To ensure the sustainable provision of both precious resources, the integrated planning and delivery of energy and water infrastructure provides among the most efficient means to meet and manage demand. As a result, meeting governments’ objectives will increasingly require companies that have expertise in delivering both water and energy projects, and successfully combining insights from both.

In terms of infrastructure delivery, the independent sector is playing an increasing role in meeting many GCC states’ energy needs. The participation of IPPs and IWPPs is ushering in more alternative delivery approaches for infrastructure projects – various engineering, procurement, construction (EPC) models; and build, operate, transfer (BOT); and build-own-operate-transfer (BOOT) schemes – for example. Varying perspectives regarding lump sum, shared risk, cost reimbursable contract structures will also continue to evolve.

On projects in the GCC, we have served in multiple roles: from technology and contracting strategy selection to Owner’s Engineer and Lender’s Engineer to detailed design and project integrator to EPC. The main trend we see is the need for flexibility to help clients develop and deliver projects using the execution method best suited to meet their overall goals.

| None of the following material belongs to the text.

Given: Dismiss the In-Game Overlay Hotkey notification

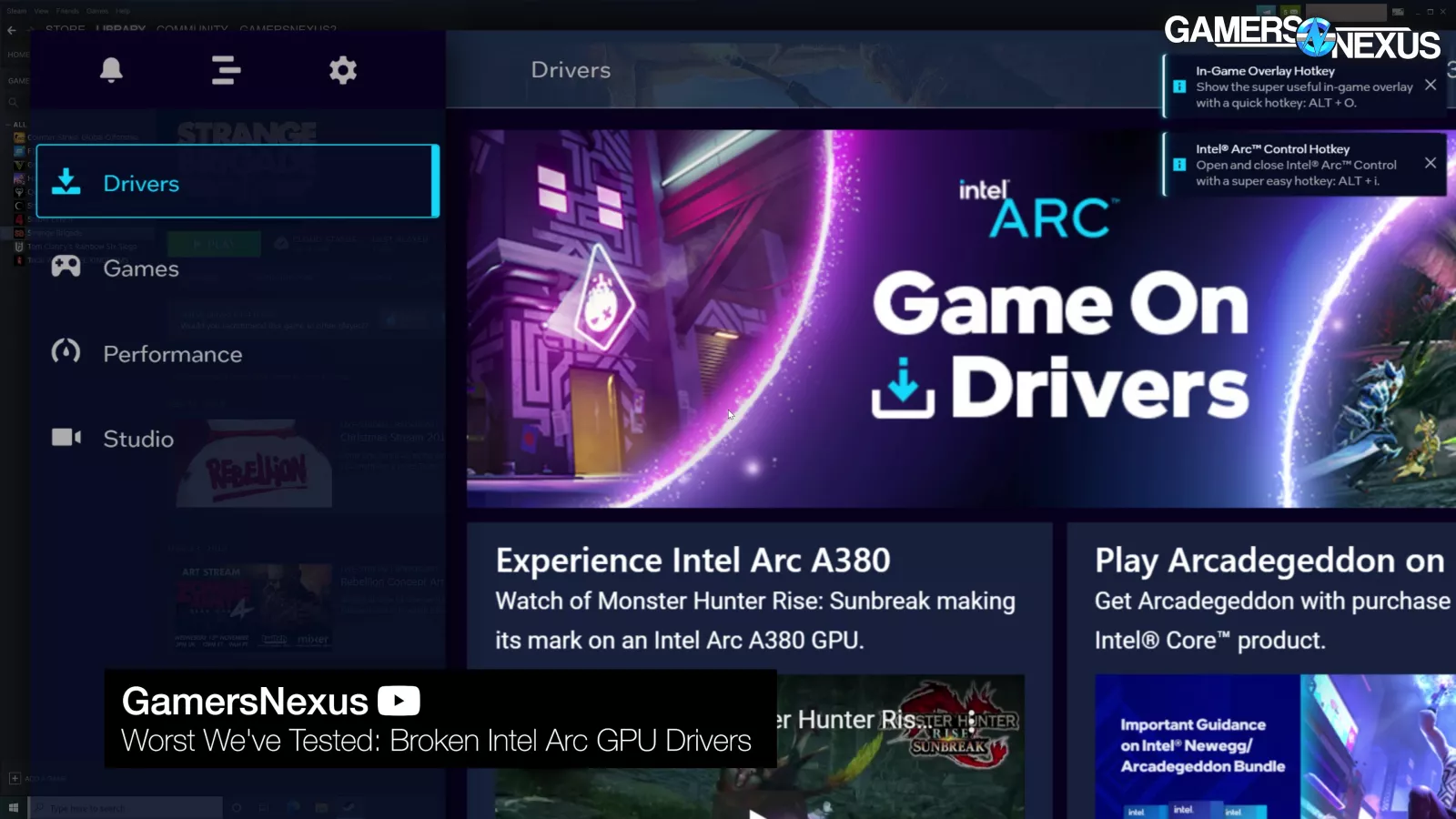Looking at the screenshot, I should (1431, 85).
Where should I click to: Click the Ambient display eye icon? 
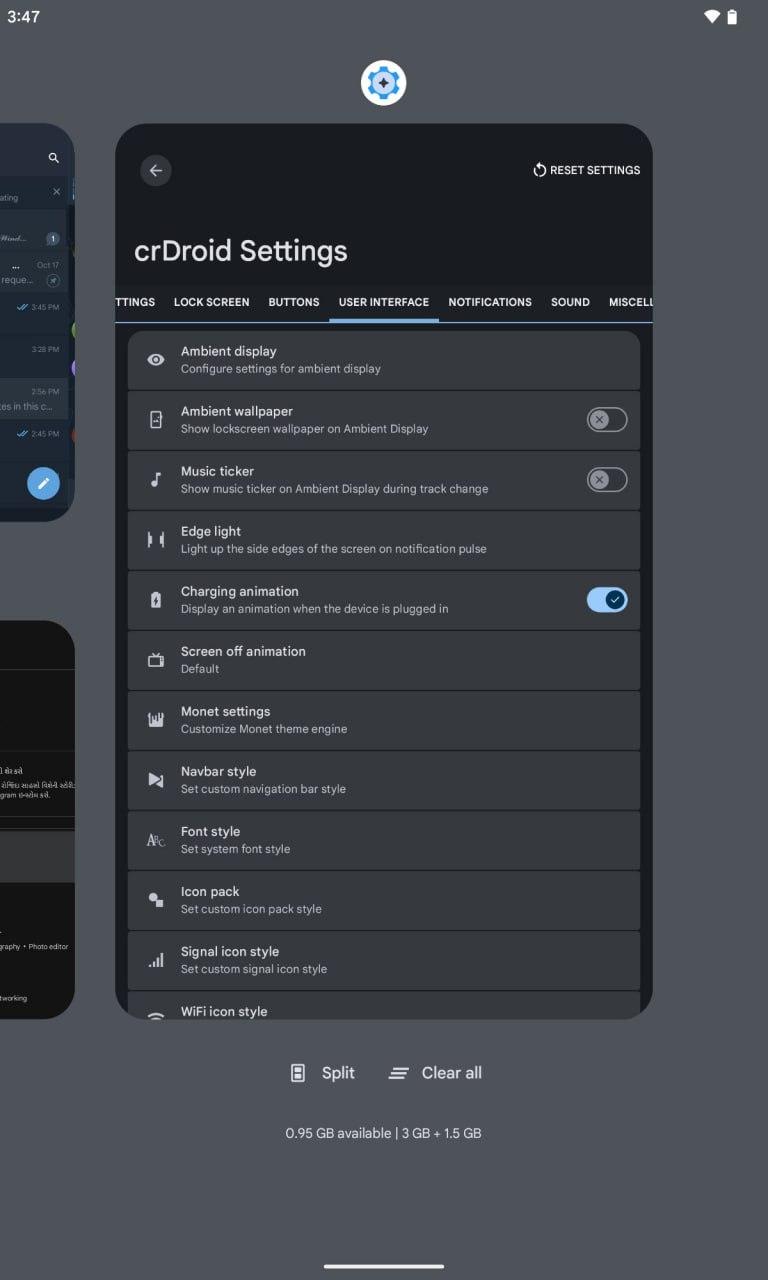[x=156, y=360]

Across all client types and delivery models, we are seeing an increasing recognition in the GCC that the ability to meet demand in a sustainable manner requires technological innovation. As greater efficiency is sought in the delivery and operation of energy infrastructure, factors other than the least cost solution should be considered.

To reliably meet the region’s goals utilities, IPPs and IWPPs need partners with a world-class understanding of the energy technologies available. Such partners should be evaluated on their ability to deliver value – a combination of their expertise and solutions delivered at the most competitive price possible. To be effective, this expertise has to be coupled with the ability to identify the solution most suited to meeting local needs.

GCC states have made major investments in energy infrastructure during the last decade, and high levels of spending are forecast in order to meet growing demand. Asset creation, however, is only half the story. To deliver the levels of customer service and environmental performance that end-users and governments seek, GCC states’ infrastructure asset base needs to be managed effectively. We see this as a growth area.

PAS 55 is recognised around the world as the benchmark for asset management quality. Use of the specification in the GCC is growing. Abu Dhabi Distribution Company (ADDC) announced last year the appointment of Black & Veatch to help it achieve PAS 55 certification.

In a recent advance in the discipline of asset management, the International Organisation for Standardisation – commonly called the ISO – published ISO 5500X, the world’s first international suite of standards for asset management. We have commenced work on an asset management project to support ISO 55001 certification for Abu Dhabi Transmission & Despatch Company TRANSCO. We anticipate a growing demand for services which deliver effective asset management regimes, so utilities can ensure their investments deliver the performance desired in the long-term.

In addition to developing infrastructure, the GCC needs to develop people. Reliance on expatriate expertise to deliver and manage utility infrastructure is unsustainable. Knowledge transfer is now essential to a project’s success. For example, Black & Veatch’s PAS 55 work with ADDC includes the development of training and structures for the adoption of industry best practices. Knowledge transfer is an essential component of the overall programme.

Published originally on Black & Veatch Solutions.